"A long climbing expedition is one of the few situations in modern life when you have the opportunity of really living on the edge, of pushing yourself to your physical and mental limits. Most of the time we are not required to come anywhere near those limits, and even if we want to, there are so many comforts and temptations forcing us into an easier style, that we never really learn where they are. There is a value in knowing your limits, I mean really knowing from actual experience. I know I can survive in conditions that are marginal. I may never have to do so after this expedition, but having done it once, I know I can probably do it again. That knowledge eliminates alot of low-level anxiety. If someone dumped me on the street in the clothes I'm wearing, I could somehow survive.

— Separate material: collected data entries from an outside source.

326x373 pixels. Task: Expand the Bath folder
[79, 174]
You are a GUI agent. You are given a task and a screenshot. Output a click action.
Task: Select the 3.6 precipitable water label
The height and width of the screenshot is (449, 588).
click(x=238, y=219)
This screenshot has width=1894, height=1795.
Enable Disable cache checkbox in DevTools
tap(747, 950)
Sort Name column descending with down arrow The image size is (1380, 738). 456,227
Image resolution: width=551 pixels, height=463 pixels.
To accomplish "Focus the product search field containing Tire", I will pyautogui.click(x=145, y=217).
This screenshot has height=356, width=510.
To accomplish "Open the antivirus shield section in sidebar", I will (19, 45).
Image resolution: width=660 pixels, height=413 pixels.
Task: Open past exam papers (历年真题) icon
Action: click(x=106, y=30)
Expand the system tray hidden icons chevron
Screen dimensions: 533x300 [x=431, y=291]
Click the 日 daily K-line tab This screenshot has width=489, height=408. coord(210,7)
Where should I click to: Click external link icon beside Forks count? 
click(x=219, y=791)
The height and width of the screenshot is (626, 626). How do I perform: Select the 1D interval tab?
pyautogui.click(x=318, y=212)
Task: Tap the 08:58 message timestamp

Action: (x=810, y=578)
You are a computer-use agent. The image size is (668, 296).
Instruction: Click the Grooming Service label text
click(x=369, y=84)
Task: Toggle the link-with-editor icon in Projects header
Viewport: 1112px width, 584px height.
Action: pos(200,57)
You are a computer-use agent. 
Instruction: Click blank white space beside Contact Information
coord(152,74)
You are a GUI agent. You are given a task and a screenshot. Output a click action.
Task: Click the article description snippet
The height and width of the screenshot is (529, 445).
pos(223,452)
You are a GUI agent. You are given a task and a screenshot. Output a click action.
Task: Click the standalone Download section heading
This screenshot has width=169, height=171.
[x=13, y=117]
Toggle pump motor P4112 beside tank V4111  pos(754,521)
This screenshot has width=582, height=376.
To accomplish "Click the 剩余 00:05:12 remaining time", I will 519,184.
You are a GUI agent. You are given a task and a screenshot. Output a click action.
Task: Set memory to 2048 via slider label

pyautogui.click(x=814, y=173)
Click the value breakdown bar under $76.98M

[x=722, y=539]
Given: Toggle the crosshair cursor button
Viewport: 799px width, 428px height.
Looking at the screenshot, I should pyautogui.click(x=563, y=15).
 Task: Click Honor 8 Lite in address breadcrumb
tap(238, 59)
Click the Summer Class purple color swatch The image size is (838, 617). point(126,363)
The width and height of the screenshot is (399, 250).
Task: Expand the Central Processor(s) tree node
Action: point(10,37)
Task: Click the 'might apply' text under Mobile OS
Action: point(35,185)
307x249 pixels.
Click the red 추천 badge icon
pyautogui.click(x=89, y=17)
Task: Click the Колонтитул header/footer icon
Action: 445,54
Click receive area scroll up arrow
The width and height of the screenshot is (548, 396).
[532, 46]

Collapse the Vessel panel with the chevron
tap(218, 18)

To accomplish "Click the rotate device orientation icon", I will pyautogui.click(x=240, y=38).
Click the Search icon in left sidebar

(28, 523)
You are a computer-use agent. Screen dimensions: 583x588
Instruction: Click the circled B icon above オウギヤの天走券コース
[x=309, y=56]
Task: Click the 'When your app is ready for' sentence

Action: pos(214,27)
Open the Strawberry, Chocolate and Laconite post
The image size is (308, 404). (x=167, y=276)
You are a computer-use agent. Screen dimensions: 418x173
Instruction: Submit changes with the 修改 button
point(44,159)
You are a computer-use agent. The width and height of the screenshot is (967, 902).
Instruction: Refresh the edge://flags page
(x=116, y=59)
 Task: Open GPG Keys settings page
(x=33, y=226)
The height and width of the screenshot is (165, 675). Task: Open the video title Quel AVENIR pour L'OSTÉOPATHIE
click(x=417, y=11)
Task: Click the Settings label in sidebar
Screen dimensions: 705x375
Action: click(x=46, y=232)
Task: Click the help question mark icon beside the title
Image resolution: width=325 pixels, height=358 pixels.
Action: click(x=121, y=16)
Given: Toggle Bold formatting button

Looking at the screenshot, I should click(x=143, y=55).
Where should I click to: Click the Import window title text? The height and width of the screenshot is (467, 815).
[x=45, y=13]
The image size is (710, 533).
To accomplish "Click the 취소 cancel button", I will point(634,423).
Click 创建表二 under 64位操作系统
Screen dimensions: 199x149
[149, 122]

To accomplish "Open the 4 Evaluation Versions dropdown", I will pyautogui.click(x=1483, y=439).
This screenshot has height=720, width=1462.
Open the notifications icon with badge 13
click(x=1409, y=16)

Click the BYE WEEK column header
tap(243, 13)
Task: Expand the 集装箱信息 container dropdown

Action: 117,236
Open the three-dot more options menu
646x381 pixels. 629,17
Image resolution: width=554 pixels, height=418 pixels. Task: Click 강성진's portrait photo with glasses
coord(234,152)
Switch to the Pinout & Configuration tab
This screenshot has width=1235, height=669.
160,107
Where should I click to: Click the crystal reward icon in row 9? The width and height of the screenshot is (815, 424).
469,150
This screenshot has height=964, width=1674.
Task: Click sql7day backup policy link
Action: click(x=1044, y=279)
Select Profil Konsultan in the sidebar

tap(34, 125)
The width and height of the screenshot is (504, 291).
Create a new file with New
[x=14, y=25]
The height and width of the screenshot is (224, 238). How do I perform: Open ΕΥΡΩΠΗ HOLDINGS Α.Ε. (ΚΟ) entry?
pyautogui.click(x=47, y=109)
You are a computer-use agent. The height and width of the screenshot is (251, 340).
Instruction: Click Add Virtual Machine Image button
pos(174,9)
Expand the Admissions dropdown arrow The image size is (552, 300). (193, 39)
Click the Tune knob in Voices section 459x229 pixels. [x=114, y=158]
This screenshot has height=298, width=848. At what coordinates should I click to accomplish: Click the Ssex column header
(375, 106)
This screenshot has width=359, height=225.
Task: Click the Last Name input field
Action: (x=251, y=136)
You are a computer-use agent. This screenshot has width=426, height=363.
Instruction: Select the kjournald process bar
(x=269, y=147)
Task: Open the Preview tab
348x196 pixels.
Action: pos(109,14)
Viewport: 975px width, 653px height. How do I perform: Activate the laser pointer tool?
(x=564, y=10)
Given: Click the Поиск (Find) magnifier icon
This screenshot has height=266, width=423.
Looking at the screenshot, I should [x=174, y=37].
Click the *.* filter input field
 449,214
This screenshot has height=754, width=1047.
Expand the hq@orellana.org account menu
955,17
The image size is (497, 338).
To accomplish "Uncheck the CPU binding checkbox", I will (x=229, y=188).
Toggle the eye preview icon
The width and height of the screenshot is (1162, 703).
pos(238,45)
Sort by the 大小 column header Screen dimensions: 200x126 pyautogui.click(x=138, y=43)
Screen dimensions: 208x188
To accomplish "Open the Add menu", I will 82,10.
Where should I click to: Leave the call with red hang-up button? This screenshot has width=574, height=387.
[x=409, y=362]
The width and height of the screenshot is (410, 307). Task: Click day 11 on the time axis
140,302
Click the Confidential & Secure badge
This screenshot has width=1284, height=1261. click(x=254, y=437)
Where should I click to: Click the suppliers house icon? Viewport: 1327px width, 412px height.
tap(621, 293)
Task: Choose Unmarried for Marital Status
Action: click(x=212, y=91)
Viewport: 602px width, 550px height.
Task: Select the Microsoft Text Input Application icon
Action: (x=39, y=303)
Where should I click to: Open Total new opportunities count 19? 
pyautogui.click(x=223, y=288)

It also makes normal life easier. Relative to laying your life on the line getting down a mountain in a snowstorm, a case of the flu is pretty insignificant. After melting snow for water over dirty kerosene stoves that won't work half the time, turning a faucet is a damn miracle.
I think most people's limits are a lot farther on than they believe. Consequently, they live life holding themselves back for fear of sailing off the earth. Once you realize this -- that you have more reserves than you'd imagined -- you're free to explore and experiment, to take risks -- emotional, mental, and physical -- that you'd never dreamed of taking before. You're free to laugh at yourself when you fail (because, in most of life, failure is not life-threatening; merely a learning experience) and relish the simplest of pleasures.
I don't advocate everybody packing off to the Himalayas but I think its good to do something that involves risk -- preferably mental as well as physical -- to push yourself beyond what is comfortable. To hell with the mentality that would build fences around every cliff, outlaw hang-gliding, put a hard-hat on every cyclist. Life itself is less precious than the ability and freedom to live life to its fullest."
--The Griffon
I attended Outward
Bound twice. The first time was in 1989,
the summer before my junior year in high school. It
was a 23 day alpine mountaineering course at Pacific
Crest Outward Bound School in the Sierra Nevada
mountain range located in California.
Although the rest of the members of this first
course I undertook found the experience to be
invaluable, most of them identified with the quote by
Mark Twain, "I am
glad I did it, partly because it was well worth it,
and chiefly because I shall never have to do it
again". *chuckle*. I for one knew I would return for
I more favoured the following quote by Woodrow Wilson
Sayre, taken from Four Against Everest: So I
did what most people would call a Stupid Thing. I
decided to take another course the summer before I
entered
college (1991). I signed up for a 23 day alpine
mountaineering course in the San Juan range of the
Colorado Rockies. I wrote a journal of my
experience
this time, since I damned myself for not doing it for
the first course. Instead of making this a site
where you just find out technical information on
Outward Bound, which is what I was going to do at
first until I realized you can already get that info
on their official homepage (see link above), I would
rather be more creative in my approach to describing
what Outward Bound is like. I would like to present
to you this journal that I wrote on the first half of
the course
the week after I returned from my adventure. It is a
very
personal account, exposing the good, the bad, and the
ugly of my character. But I am hoping that making it
public will be enough vivid detail to encourage
others to partake in
what will be the grandest, most unforgettable
adventure of their lives.
So, here we go!!! Just follow the links
:o)One can't take a breath large
enough to last a lifetime, one can't eat a meal big
enough so that one never needs to eat again.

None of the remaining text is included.